We are actively studying the molecular mechanisms mediating drug resistance in melanoma. Our team is particularly interested in the role of the RAF/MEK and PI3K/mTOR pathways as therapeutic targets and the mechanisms underlying resistance to inhibitors that block these signaling networks. Our research is currently focused on 2 interrelated projects:
1. Mechanisms of drug resistance in melanoma.
We have developed pre-clinical models that show how melanoma gains resistance to BRAF, MEK, and the combination of both inhibitors. Using these models, we have demonstrated that melanoma cells treated with RAF inhibitors bypass the effects of the drugs by activating alternative signaling pathways, including RTKs, PI3K/mTOR and STAT3.
As melanoma is a highly heterogeneous disease, multiple mechanisms of resistance are likely to arise in patients. We are using an array of biochemical and genetic approaches to identify additional mechanisms of resistance and testing combinations of different inhibitors targeting the resistant pathways. Our goal is to identify the best combination therapies that can overcome resistance to BRAF/MEK inhibitors and could move forward into clinical trials.
2. Developing molecular approaches to target NRAS mutant melanomas.

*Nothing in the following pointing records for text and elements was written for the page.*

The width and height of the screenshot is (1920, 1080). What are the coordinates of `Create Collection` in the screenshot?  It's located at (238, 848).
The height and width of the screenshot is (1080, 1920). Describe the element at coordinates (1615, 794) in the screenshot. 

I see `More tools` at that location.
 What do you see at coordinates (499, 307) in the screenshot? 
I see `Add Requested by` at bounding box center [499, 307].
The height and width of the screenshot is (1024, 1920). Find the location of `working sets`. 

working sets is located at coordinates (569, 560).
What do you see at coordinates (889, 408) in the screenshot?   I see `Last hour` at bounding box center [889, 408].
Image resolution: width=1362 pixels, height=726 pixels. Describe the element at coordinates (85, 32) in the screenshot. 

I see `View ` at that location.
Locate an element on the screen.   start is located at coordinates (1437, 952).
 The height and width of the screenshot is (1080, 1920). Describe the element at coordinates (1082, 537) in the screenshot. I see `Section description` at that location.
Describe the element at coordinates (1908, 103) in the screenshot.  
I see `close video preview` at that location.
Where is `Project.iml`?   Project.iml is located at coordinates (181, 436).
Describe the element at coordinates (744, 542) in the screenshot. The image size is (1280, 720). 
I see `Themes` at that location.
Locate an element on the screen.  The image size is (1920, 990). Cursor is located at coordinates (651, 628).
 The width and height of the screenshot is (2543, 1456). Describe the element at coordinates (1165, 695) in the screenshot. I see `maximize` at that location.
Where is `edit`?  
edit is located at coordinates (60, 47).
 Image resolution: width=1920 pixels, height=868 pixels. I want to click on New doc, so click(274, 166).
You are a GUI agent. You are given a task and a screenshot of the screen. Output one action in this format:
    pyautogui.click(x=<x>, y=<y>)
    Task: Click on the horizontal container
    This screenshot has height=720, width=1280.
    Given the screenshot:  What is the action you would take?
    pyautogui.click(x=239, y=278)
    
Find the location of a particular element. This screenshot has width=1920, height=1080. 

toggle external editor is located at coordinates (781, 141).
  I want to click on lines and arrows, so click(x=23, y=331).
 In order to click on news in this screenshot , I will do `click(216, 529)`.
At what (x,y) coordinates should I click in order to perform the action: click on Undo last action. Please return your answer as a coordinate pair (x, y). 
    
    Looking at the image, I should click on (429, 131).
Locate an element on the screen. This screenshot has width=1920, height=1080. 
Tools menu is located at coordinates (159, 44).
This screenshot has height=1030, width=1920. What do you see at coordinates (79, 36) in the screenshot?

NRAS is a poorly characterized RAS family member, and the pathways downstream of NRAS remain inadequately understood. There are very limited treatment options for patients whose tumors have NRAS mutations, which are present in 25% of all melanomas. As targeting RAS directly has thus far not been successful, our aim is to eradicate this type of tumors by blocking downstream RAS effectors. Consequently, we are using genetic and proteomic approaches to identifying NRAS effectors critical for survival of melanoma cells and evaluating the effect of inhibiting NRAS effectors on tumor cell proliferation, viability, and apoptosis. To this end, we are using clinically relevant compounds in a variety of in-vitro and in-vivo melanoma models.